_TASK DIRECTIONS_: From the entries below, return exactly the lines beginning at the one that contains "You are a GUI agent. The screenshot is 71×2576." and ending at the one that contains "DATENSCHUTZ (160, 2440)", both of them included, and only those lines.

_PROVIDED DATA_:
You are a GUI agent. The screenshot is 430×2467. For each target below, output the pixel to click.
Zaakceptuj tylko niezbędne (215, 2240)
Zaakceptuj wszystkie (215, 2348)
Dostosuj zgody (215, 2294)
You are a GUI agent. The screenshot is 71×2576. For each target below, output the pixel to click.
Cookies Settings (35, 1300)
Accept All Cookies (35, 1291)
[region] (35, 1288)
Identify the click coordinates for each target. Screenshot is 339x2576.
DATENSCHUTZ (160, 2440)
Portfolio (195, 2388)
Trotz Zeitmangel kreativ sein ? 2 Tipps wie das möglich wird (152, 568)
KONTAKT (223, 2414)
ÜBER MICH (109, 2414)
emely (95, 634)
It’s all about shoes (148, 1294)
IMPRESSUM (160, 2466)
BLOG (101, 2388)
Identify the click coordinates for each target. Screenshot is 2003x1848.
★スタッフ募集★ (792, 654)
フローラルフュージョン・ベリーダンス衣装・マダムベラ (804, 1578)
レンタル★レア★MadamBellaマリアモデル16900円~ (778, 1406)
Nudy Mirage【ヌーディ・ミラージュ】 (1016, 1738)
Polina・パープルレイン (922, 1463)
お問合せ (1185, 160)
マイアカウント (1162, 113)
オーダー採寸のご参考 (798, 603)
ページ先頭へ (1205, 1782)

_SOLVED PROBLEM_:
You are a GUI agent. The screenshot is 71×2576. For each target below, output the pixel to click.
Cookies Settings (35, 1300)
Accept All Cookies (35, 1291)
[region] (35, 1288)
Identify the click coordinates for each target. Screenshot is 339x2576.
DATENSCHUTZ (160, 2440)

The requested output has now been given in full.